--- Task description ---
Would you transcribe word for word every line from the one containing "This screenshot has height=586, width=916." to the end of the data, both ends included, and leave out the rest?

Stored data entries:
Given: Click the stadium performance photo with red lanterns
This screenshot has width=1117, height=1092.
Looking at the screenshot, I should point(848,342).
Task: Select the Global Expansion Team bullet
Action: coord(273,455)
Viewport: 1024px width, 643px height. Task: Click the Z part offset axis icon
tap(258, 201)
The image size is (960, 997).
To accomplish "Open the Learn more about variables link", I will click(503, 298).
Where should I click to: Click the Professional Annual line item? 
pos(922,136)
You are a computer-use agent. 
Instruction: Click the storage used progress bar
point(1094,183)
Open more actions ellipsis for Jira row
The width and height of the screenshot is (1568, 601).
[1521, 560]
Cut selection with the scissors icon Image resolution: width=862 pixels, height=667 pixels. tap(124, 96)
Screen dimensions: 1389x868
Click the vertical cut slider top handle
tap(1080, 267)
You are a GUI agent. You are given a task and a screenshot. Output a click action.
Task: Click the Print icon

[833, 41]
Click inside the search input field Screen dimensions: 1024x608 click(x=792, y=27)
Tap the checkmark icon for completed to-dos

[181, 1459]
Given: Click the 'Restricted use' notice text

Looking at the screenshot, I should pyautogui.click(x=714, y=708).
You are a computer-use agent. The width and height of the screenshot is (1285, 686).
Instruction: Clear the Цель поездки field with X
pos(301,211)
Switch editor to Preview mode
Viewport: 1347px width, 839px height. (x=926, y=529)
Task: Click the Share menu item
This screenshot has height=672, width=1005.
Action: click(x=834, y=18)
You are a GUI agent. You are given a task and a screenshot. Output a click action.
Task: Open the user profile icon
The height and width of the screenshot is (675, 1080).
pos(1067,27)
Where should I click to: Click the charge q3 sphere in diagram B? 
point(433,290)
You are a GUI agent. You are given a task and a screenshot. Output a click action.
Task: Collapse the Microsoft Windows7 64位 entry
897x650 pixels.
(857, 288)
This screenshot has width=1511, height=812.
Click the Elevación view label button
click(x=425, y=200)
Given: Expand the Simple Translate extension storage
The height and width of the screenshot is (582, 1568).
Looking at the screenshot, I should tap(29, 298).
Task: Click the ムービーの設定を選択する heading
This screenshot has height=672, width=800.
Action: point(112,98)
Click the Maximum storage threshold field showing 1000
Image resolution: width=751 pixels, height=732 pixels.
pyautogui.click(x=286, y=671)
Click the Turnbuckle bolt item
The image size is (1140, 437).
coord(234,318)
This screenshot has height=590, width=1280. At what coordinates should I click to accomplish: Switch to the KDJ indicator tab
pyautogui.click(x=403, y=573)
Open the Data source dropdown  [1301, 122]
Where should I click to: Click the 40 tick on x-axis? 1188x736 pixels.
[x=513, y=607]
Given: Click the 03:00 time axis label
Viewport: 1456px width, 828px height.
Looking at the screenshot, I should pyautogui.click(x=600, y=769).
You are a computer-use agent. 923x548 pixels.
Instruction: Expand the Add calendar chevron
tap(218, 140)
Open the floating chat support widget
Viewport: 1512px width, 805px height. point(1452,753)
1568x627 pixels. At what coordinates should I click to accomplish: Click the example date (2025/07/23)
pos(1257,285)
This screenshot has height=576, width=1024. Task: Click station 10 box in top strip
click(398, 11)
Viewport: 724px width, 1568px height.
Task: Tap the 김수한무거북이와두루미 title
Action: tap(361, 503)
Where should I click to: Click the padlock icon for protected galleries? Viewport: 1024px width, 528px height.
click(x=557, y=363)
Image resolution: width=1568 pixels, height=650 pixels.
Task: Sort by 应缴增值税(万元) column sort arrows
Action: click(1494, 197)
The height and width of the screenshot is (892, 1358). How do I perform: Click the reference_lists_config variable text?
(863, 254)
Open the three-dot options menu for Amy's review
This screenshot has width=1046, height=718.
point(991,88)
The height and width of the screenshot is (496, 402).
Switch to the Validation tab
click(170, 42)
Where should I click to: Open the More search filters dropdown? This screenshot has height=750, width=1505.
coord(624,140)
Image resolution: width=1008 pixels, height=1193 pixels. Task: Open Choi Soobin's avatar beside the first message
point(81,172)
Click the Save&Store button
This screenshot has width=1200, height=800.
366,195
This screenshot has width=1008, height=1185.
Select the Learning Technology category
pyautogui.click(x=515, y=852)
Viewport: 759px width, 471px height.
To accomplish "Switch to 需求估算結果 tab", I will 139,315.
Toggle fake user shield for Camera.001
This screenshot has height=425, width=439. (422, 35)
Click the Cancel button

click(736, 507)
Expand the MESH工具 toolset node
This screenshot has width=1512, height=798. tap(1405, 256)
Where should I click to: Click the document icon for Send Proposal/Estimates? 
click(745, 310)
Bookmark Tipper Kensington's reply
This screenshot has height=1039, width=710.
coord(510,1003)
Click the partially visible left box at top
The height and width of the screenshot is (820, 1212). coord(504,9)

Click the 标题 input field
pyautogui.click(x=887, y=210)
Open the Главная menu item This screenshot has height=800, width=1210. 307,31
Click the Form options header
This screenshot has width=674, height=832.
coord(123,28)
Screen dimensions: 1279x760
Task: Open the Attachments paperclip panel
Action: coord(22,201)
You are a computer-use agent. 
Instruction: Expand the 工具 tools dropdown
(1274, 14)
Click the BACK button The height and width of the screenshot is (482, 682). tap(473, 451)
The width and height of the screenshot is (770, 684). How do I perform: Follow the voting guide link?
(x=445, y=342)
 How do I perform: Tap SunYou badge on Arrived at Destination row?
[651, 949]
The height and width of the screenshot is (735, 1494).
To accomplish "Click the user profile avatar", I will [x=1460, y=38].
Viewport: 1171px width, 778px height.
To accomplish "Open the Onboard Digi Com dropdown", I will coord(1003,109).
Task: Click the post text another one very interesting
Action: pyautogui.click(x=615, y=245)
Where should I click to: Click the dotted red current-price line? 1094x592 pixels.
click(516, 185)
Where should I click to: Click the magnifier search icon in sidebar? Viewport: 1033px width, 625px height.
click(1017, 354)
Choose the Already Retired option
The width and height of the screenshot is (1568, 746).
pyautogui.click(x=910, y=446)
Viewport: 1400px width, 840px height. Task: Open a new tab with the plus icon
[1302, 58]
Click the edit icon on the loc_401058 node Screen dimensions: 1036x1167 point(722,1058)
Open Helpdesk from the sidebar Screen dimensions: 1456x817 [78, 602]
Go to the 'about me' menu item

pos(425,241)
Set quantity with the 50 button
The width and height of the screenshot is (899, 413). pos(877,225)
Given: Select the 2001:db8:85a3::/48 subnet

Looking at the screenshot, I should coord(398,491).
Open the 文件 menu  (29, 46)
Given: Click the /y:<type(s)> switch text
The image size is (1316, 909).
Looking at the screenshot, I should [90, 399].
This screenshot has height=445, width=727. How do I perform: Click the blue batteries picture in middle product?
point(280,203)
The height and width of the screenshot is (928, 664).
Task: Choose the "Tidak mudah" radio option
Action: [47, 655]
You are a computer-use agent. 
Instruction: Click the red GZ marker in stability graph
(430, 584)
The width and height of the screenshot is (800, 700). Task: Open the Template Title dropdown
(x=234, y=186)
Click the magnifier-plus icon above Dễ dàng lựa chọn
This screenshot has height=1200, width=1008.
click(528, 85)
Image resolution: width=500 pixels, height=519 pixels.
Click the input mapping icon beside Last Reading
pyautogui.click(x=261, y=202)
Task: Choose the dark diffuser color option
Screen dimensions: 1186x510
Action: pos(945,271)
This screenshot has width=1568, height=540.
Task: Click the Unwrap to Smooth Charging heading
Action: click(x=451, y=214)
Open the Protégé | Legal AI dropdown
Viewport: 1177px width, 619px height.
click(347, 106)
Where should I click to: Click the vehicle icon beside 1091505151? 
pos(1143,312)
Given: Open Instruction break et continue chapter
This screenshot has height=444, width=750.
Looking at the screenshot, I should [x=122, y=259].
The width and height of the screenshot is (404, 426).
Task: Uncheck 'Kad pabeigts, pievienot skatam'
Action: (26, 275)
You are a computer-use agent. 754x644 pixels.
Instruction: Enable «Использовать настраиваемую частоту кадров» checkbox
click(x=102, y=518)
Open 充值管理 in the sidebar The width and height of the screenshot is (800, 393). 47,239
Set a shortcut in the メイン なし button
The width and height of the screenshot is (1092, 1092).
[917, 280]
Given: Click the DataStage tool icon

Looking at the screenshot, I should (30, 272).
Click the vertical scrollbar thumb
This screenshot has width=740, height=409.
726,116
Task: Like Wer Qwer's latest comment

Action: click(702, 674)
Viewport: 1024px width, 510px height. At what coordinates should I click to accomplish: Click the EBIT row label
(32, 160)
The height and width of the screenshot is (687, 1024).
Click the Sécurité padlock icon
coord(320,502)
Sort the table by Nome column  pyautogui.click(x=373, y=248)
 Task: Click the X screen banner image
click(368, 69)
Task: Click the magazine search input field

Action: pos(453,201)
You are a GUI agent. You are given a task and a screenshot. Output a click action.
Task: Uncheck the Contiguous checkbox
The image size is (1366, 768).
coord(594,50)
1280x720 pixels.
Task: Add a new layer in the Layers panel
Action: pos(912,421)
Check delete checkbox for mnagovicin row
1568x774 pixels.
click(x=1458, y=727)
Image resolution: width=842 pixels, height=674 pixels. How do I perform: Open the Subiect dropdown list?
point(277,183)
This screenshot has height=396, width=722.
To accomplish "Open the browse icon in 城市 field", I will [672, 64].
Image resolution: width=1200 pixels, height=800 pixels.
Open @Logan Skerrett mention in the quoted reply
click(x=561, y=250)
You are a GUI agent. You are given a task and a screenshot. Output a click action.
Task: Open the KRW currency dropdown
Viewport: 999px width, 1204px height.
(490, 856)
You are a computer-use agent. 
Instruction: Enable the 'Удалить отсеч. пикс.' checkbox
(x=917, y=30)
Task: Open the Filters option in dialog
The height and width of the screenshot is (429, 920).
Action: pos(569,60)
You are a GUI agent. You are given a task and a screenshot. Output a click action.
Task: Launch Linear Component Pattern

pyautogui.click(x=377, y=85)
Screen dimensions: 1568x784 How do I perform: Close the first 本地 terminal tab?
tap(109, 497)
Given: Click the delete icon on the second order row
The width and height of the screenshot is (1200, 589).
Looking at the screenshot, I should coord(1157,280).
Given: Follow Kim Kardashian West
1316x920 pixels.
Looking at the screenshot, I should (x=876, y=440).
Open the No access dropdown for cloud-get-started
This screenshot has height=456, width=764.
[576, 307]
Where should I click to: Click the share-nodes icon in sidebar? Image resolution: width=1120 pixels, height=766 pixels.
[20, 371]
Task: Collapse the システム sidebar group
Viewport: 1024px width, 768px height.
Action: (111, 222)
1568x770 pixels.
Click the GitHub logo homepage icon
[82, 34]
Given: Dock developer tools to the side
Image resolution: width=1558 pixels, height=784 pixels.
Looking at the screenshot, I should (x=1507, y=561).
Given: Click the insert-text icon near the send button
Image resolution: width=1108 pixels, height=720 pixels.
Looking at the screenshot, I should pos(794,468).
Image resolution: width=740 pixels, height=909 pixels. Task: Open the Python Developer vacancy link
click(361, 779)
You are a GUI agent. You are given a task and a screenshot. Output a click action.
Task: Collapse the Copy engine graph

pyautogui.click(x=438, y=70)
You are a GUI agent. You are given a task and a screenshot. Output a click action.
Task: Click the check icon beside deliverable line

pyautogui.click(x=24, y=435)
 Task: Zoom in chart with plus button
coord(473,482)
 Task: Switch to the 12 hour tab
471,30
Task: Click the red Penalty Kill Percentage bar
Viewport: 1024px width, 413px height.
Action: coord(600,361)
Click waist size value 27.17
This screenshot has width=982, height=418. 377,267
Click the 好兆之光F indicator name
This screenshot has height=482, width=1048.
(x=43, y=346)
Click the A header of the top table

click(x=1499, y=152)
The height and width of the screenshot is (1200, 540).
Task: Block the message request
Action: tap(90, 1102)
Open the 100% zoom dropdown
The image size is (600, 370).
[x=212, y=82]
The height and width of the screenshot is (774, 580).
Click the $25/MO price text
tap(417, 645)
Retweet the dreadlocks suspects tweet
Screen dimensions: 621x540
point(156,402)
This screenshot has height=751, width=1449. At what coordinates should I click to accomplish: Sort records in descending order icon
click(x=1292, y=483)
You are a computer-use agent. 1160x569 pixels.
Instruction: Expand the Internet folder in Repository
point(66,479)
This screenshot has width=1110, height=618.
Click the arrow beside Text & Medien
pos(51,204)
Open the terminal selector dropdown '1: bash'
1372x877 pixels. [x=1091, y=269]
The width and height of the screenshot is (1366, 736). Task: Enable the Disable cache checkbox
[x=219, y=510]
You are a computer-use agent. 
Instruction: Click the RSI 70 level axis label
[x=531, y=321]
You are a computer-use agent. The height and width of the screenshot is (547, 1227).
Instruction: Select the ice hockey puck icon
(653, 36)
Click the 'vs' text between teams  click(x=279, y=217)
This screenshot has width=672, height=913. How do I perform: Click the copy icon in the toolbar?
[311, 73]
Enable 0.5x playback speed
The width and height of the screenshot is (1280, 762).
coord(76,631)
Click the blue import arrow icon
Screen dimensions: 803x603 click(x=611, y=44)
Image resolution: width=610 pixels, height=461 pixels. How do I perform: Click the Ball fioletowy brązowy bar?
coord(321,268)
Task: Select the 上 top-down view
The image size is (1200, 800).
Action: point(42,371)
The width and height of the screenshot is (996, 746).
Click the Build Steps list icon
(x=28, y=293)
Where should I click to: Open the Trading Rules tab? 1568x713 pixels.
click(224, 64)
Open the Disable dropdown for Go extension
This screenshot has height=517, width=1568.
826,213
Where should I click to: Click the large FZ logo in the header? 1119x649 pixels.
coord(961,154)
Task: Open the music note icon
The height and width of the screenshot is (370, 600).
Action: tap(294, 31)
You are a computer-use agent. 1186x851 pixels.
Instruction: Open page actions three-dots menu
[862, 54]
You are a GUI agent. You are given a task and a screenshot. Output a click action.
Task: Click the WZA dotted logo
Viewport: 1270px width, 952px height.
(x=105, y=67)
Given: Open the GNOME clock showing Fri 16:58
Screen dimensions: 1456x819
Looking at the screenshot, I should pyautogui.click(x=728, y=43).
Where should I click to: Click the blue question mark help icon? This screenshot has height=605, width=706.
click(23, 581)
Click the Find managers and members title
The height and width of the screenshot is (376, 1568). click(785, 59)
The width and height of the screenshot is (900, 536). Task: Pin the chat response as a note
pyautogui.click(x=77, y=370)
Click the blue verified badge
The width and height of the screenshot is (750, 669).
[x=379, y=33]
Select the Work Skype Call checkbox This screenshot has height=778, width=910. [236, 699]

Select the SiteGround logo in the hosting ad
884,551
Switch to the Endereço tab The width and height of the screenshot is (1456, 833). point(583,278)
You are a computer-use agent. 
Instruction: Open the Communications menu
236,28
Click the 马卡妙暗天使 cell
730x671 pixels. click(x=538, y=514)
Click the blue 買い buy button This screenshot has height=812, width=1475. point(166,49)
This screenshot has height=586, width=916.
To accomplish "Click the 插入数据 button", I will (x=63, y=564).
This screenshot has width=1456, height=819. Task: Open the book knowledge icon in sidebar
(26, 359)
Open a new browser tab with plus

--- Solved exercise ---
This screenshot has height=586, width=916.
To accomplish "Click the 插入数据 button", I will (x=63, y=564).
This screenshot has width=1456, height=819. Task: Open the book knowledge icon in sidebar
(26, 359)
Open a new browser tab with plus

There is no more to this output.